Your objective = Exact copies of the lines from the line containing "användarvillkor (432, 2550)" through the last line of the entries below are the whole answer.
[[ Records supplied, beginning ]]
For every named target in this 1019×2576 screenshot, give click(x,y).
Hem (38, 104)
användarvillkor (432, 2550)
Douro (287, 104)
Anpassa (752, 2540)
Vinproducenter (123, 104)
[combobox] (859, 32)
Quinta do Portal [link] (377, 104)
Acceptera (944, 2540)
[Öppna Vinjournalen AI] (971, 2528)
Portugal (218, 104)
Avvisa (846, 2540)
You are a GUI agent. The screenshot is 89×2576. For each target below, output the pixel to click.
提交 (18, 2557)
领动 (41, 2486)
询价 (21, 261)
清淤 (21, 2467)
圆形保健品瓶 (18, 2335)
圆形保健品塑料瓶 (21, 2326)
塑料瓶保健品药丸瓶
[[ Records supplied, end ]]
Answer for this exercise =
användarvillkor (432, 2550)
Douro (287, 104)
Anpassa (752, 2540)
Vinproducenter (123, 104)
[combobox] (859, 32)
Quinta do Portal [link] (377, 104)
Acceptera (944, 2540)
[Öppna Vinjournalen AI] (971, 2528)
Portugal (218, 104)
Avvisa (846, 2540)
You are a GUI agent. The screenshot is 89×2576. For each target below, output the pixel to click.
提交 (18, 2557)
领动 (41, 2486)
询价 (21, 261)
清淤 (21, 2467)
圆形保健品瓶 (18, 2335)
圆形保健品塑料瓶 (21, 2326)
塑料瓶保健品药丸瓶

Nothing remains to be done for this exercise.